Your instructions
These entries must be printed again exactly as they are.

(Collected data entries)
----------------------------------------
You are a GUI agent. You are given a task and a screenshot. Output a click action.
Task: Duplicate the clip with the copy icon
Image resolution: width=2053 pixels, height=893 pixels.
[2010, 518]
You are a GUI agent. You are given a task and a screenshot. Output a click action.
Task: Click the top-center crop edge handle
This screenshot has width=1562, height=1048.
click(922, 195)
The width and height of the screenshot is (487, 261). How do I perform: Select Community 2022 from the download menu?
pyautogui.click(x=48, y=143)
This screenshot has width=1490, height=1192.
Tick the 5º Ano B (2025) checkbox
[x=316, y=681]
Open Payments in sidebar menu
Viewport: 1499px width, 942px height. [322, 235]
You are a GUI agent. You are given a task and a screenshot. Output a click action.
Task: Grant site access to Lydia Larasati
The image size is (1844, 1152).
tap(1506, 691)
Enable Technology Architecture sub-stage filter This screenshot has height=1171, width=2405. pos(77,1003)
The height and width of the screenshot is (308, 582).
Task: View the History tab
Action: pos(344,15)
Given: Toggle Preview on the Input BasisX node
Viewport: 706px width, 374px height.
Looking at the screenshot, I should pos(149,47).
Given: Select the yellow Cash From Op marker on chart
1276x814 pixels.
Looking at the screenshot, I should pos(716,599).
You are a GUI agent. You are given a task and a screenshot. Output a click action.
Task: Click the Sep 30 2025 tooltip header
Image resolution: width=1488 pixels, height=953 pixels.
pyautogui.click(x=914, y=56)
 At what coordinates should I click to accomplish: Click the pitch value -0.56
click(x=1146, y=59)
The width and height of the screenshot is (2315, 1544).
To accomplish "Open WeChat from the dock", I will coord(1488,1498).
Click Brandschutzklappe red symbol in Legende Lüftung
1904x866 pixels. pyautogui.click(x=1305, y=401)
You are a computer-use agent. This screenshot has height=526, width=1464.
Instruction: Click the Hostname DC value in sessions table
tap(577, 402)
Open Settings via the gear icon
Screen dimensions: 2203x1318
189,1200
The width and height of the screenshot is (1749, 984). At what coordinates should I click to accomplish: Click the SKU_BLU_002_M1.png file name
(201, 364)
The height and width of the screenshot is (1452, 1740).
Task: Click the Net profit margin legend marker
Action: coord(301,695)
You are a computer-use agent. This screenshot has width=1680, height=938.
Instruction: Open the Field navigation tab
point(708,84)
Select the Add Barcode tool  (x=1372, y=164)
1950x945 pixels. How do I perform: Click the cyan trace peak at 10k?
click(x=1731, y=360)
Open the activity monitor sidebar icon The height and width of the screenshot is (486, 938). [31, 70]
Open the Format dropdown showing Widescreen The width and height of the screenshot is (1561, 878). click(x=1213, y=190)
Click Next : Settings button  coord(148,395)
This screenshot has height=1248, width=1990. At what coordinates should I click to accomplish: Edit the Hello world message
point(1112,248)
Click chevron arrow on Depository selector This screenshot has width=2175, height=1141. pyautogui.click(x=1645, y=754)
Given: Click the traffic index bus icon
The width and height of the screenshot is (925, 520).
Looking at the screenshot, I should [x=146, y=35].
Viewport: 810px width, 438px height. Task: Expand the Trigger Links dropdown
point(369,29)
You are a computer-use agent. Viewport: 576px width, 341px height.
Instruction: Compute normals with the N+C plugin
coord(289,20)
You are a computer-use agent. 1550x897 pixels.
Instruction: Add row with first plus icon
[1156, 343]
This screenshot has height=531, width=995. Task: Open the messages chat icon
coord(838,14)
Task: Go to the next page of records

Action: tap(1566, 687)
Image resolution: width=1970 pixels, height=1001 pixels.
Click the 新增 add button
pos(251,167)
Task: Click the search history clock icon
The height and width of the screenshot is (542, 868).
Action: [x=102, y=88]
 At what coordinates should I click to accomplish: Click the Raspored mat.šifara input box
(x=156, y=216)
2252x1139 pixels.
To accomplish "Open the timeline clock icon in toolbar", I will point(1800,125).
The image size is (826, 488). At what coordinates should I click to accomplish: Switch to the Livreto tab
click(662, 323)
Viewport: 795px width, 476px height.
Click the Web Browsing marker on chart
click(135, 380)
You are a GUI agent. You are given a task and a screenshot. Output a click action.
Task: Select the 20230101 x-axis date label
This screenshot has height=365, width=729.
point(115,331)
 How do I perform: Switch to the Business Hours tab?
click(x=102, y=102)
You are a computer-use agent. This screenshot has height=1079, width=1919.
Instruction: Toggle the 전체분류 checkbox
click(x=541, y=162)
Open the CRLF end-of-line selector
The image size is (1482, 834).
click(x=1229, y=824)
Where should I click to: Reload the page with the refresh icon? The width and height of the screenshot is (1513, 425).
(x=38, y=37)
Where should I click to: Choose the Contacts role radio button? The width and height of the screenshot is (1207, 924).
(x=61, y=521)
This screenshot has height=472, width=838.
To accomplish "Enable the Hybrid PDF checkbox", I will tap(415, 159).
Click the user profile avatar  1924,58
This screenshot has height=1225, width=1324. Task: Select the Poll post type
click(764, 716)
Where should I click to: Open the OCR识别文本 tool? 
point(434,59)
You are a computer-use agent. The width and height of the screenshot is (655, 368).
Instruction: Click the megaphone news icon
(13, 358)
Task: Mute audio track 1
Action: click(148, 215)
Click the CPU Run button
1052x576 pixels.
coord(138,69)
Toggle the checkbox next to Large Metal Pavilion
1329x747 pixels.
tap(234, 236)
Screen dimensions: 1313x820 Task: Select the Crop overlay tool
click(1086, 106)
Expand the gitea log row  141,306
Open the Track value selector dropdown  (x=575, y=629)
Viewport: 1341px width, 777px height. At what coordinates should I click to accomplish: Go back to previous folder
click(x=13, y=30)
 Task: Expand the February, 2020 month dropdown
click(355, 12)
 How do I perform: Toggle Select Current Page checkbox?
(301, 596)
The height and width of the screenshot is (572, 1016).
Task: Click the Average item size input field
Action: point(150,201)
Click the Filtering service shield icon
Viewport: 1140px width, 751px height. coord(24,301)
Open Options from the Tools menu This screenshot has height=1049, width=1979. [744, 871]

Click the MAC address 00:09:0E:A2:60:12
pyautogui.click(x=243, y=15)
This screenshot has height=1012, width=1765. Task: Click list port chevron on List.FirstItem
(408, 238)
----------------------------------------
Response
You are a GUI agent. You are given a task and a screenshot. Output a click action.
Task: Duplicate the clip with the copy icon
Image resolution: width=2053 pixels, height=893 pixels.
[2010, 518]
You are a GUI agent. You are given a task and a screenshot. Output a click action.
Task: Click the top-center crop edge handle
This screenshot has width=1562, height=1048.
click(922, 195)
The width and height of the screenshot is (487, 261). How do I perform: Select Community 2022 from the download menu?
pyautogui.click(x=48, y=143)
This screenshot has width=1490, height=1192.
Tick the 5º Ano B (2025) checkbox
[x=316, y=681]
Open Payments in sidebar menu
Viewport: 1499px width, 942px height. [322, 235]
You are a GUI agent. You are given a task and a screenshot. Output a click action.
Task: Grant site access to Lydia Larasati
The image size is (1844, 1152).
tap(1506, 691)
Enable Technology Architecture sub-stage filter This screenshot has height=1171, width=2405. pos(77,1003)
The height and width of the screenshot is (308, 582).
Task: View the History tab
Action: pos(344,15)
Given: Toggle Preview on the Input BasisX node
Viewport: 706px width, 374px height.
Looking at the screenshot, I should pos(149,47).
Given: Select the yellow Cash From Op marker on chart
1276x814 pixels.
Looking at the screenshot, I should pos(716,599).
You are a GUI agent. You are given a task and a screenshot. Output a click action.
Task: Click the Sep 30 2025 tooltip header
Image resolution: width=1488 pixels, height=953 pixels.
pyautogui.click(x=914, y=56)
 At what coordinates should I click to accomplish: Click the pitch value -0.56
click(x=1146, y=59)
The width and height of the screenshot is (2315, 1544).
To accomplish "Open WeChat from the dock", I will coord(1488,1498).
Click Brandschutzklappe red symbol in Legende Lüftung
1904x866 pixels. pyautogui.click(x=1305, y=401)
You are a computer-use agent. This screenshot has height=526, width=1464.
Instruction: Click the Hostname DC value in sessions table
tap(577, 402)
Open Settings via the gear icon
Screen dimensions: 2203x1318
189,1200
The width and height of the screenshot is (1749, 984). At what coordinates should I click to accomplish: Click the SKU_BLU_002_M1.png file name
(201, 364)
The height and width of the screenshot is (1452, 1740).
Task: Click the Net profit margin legend marker
Action: coord(301,695)
You are a computer-use agent. This screenshot has width=1680, height=938.
Instruction: Open the Field navigation tab
point(708,84)
Select the Add Barcode tool  (x=1372, y=164)
1950x945 pixels. How do I perform: Click the cyan trace peak at 10k?
click(x=1731, y=360)
Open the activity monitor sidebar icon The height and width of the screenshot is (486, 938). [31, 70]
Open the Format dropdown showing Widescreen The width and height of the screenshot is (1561, 878). click(x=1213, y=190)
Click Next : Settings button  coord(148,395)
This screenshot has height=1248, width=1990. At what coordinates should I click to accomplish: Edit the Hello world message
point(1112,248)
Click chevron arrow on Depository selector This screenshot has width=2175, height=1141. pyautogui.click(x=1645, y=754)
Given: Click the traffic index bus icon
The width and height of the screenshot is (925, 520).
Looking at the screenshot, I should [x=146, y=35].
Viewport: 810px width, 438px height. Task: Expand the Trigger Links dropdown
point(369,29)
You are a computer-use agent. Viewport: 576px width, 341px height.
Instruction: Compute normals with the N+C plugin
coord(289,20)
You are a computer-use agent. 1550x897 pixels.
Instruction: Add row with first plus icon
[1156, 343]
This screenshot has height=531, width=995. Task: Open the messages chat icon
coord(838,14)
Task: Go to the next page of records

Action: tap(1566, 687)
Image resolution: width=1970 pixels, height=1001 pixels.
Click the 新增 add button
pos(251,167)
Task: Click the search history clock icon
The height and width of the screenshot is (542, 868).
Action: [x=102, y=88]
 At what coordinates should I click to accomplish: Click the Raspored mat.šifara input box
(x=156, y=216)
2252x1139 pixels.
To accomplish "Open the timeline clock icon in toolbar", I will point(1800,125).
The image size is (826, 488). At what coordinates should I click to accomplish: Switch to the Livreto tab
click(662, 323)
Viewport: 795px width, 476px height.
Click the Web Browsing marker on chart
click(135, 380)
You are a GUI agent. You are given a task and a screenshot. Output a click action.
Task: Select the 20230101 x-axis date label
This screenshot has height=365, width=729.
point(115,331)
 How do I perform: Switch to the Business Hours tab?
click(x=102, y=102)
You are a computer-use agent. This screenshot has height=1079, width=1919.
Instruction: Toggle the 전체분류 checkbox
click(x=541, y=162)
Open the CRLF end-of-line selector
The image size is (1482, 834).
click(x=1229, y=824)
Where should I click to: Reload the page with the refresh icon? The width and height of the screenshot is (1513, 425).
(x=38, y=37)
Where should I click to: Choose the Contacts role radio button? The width and height of the screenshot is (1207, 924).
(x=61, y=521)
This screenshot has height=472, width=838.
To accomplish "Enable the Hybrid PDF checkbox", I will tap(415, 159).
Click the user profile avatar  1924,58
This screenshot has height=1225, width=1324. Task: Select the Poll post type
click(764, 716)
Where should I click to: Open the OCR识别文本 tool? 
point(434,59)
You are a computer-use agent. The width and height of the screenshot is (655, 368).
Instruction: Click the megaphone news icon
(13, 358)
Task: Mute audio track 1
Action: click(148, 215)
Click the CPU Run button
1052x576 pixels.
coord(138,69)
Toggle the checkbox next to Large Metal Pavilion
1329x747 pixels.
tap(234, 236)
Screen dimensions: 1313x820 Task: Select the Crop overlay tool
click(1086, 106)
Expand the gitea log row  141,306
Open the Track value selector dropdown  (x=575, y=629)
Viewport: 1341px width, 777px height. At what coordinates should I click to accomplish: Go back to previous folder
click(x=13, y=30)
 Task: Expand the February, 2020 month dropdown
click(355, 12)
 How do I perform: Toggle Select Current Page checkbox?
(301, 596)
The height and width of the screenshot is (572, 1016).
Task: Click the Average item size input field
Action: point(150,201)
Click the Filtering service shield icon
Viewport: 1140px width, 751px height. coord(24,301)
Open Options from the Tools menu This screenshot has height=1049, width=1979. [744, 871]

Click the MAC address 00:09:0E:A2:60:12
pyautogui.click(x=243, y=15)
This screenshot has height=1012, width=1765. Task: Click list port chevron on List.FirstItem
(408, 238)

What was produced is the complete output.